Task prompt>
Starting at the first of the rows below and ending at the line containing "Action: (85, 326)", lay out each request and its answer as one line of a two-column CSV with the header request,answer. Enclose each field in double quotation marks and replace any line breaks within a field with spaces.

[Lines of data]

========

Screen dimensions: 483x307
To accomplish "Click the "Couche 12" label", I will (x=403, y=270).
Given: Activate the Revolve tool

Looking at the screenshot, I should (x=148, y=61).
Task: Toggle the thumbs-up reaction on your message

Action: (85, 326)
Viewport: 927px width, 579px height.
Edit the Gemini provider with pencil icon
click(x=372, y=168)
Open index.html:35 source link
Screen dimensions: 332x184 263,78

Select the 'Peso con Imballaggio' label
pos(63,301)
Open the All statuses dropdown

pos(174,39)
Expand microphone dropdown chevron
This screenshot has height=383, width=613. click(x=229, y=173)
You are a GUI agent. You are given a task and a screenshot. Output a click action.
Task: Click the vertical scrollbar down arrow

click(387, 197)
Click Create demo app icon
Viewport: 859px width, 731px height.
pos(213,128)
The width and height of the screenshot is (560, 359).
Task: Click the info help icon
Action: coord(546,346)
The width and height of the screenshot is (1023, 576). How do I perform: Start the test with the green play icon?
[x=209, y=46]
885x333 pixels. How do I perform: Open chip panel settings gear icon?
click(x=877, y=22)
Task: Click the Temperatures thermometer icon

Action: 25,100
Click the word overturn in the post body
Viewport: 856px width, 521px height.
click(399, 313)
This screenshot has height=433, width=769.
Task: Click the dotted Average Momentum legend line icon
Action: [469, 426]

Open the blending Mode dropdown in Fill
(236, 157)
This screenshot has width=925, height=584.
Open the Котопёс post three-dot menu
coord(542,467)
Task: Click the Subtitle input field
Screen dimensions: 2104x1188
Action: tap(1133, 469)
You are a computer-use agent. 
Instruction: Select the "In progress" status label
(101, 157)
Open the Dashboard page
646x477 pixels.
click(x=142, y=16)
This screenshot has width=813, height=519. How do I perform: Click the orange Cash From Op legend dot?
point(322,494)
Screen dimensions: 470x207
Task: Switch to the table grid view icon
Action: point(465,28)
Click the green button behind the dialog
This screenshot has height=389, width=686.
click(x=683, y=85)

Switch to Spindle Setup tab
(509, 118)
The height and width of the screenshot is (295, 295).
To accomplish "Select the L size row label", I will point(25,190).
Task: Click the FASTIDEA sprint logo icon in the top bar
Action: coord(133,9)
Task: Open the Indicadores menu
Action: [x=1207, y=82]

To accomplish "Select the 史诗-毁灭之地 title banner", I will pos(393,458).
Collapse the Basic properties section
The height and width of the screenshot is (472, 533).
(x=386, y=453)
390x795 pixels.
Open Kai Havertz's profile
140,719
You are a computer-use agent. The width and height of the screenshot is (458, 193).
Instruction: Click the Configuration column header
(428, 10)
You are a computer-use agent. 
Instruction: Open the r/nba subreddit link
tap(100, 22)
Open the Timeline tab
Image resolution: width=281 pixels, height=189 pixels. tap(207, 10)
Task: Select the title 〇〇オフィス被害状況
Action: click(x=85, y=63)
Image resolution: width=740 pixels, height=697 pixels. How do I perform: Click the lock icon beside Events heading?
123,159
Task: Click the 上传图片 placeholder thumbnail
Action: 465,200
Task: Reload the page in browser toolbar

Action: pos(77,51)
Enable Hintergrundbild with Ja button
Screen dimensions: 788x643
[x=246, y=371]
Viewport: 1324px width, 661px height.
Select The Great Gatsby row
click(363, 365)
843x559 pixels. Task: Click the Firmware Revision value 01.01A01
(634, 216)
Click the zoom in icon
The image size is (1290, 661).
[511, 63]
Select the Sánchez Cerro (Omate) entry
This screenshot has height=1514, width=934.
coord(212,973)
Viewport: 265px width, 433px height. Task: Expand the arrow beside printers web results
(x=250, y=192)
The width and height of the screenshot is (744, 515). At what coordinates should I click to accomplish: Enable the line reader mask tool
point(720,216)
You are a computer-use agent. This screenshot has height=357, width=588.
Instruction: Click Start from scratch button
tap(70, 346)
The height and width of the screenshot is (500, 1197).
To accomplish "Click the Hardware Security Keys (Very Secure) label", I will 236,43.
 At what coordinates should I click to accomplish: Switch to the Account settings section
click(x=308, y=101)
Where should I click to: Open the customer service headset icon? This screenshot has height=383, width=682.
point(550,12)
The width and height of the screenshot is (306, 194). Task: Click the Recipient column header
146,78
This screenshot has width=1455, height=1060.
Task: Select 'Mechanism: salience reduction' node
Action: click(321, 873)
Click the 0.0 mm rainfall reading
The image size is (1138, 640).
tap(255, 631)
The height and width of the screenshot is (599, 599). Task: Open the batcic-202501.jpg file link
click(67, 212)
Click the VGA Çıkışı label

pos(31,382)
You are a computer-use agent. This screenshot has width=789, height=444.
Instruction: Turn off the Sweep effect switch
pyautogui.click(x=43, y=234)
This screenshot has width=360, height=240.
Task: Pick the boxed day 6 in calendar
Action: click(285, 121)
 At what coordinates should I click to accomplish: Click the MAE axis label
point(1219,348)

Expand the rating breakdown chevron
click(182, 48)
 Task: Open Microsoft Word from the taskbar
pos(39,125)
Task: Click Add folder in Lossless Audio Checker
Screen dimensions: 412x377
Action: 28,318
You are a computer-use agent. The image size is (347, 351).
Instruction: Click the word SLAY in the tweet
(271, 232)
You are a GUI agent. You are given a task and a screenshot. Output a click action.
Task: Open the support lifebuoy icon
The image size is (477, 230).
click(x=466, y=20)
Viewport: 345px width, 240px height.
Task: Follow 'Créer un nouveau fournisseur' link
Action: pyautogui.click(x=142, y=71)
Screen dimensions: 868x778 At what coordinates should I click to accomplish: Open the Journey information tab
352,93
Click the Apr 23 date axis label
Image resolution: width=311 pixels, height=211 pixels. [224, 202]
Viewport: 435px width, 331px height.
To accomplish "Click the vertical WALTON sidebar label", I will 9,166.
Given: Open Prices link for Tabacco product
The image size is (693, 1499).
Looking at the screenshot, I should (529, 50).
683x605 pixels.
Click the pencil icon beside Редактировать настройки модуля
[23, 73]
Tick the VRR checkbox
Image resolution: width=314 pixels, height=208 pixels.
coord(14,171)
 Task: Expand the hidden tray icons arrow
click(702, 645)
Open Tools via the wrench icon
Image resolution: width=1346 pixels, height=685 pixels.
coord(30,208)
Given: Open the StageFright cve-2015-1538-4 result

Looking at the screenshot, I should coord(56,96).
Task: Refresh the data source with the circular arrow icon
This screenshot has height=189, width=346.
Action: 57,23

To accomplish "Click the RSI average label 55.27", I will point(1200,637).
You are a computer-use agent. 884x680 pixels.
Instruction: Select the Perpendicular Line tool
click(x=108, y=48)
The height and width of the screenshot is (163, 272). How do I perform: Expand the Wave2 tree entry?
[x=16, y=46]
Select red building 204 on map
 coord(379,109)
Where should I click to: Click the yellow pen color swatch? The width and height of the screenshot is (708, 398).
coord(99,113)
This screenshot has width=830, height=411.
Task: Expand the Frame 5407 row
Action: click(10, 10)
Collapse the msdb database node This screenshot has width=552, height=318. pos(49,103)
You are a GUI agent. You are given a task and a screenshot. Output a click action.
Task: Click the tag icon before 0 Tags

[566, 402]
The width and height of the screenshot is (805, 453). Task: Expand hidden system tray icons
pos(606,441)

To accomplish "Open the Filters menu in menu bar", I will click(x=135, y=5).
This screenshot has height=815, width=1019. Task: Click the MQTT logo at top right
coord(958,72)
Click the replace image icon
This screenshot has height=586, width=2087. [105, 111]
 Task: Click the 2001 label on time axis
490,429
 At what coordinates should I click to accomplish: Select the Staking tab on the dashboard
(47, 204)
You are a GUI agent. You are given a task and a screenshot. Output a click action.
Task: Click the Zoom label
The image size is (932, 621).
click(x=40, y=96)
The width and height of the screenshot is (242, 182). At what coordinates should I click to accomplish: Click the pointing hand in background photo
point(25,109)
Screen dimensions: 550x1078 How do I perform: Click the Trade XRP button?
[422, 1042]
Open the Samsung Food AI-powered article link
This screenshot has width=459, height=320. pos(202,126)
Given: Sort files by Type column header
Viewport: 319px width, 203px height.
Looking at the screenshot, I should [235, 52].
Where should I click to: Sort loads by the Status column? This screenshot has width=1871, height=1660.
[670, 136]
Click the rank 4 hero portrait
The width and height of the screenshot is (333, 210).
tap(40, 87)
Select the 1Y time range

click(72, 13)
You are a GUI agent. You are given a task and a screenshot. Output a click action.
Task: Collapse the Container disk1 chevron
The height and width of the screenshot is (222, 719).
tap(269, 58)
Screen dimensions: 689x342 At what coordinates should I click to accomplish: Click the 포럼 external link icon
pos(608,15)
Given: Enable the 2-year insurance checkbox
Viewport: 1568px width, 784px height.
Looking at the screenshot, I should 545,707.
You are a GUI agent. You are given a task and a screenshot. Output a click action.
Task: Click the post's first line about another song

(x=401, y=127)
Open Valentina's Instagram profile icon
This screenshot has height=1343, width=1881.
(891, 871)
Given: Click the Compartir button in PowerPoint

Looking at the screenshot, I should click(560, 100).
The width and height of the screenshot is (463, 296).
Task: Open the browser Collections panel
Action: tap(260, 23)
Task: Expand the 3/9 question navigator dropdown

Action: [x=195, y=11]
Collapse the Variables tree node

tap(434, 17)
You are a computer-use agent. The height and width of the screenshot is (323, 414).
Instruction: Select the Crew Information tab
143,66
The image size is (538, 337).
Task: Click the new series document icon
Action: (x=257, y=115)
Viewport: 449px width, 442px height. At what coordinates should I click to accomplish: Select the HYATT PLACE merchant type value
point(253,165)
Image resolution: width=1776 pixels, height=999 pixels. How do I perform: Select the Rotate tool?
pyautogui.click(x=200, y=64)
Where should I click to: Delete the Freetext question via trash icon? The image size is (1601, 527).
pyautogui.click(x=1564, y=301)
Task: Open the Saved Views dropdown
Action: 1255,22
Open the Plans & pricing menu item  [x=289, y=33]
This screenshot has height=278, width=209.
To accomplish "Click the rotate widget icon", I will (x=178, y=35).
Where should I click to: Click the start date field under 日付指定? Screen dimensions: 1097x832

========

Result>
request,answer
"Screen dimensions: 483x307 To accomplish ""Click the ""Couche 12"" label"",","I will (x=403, y=270)."
"Given: Activate the Revolve tool","Looking at the screenshot, I should (x=148, y=61)."
"Task: Toggle the thumbs-up reaction on your message","Action: (85, 326)"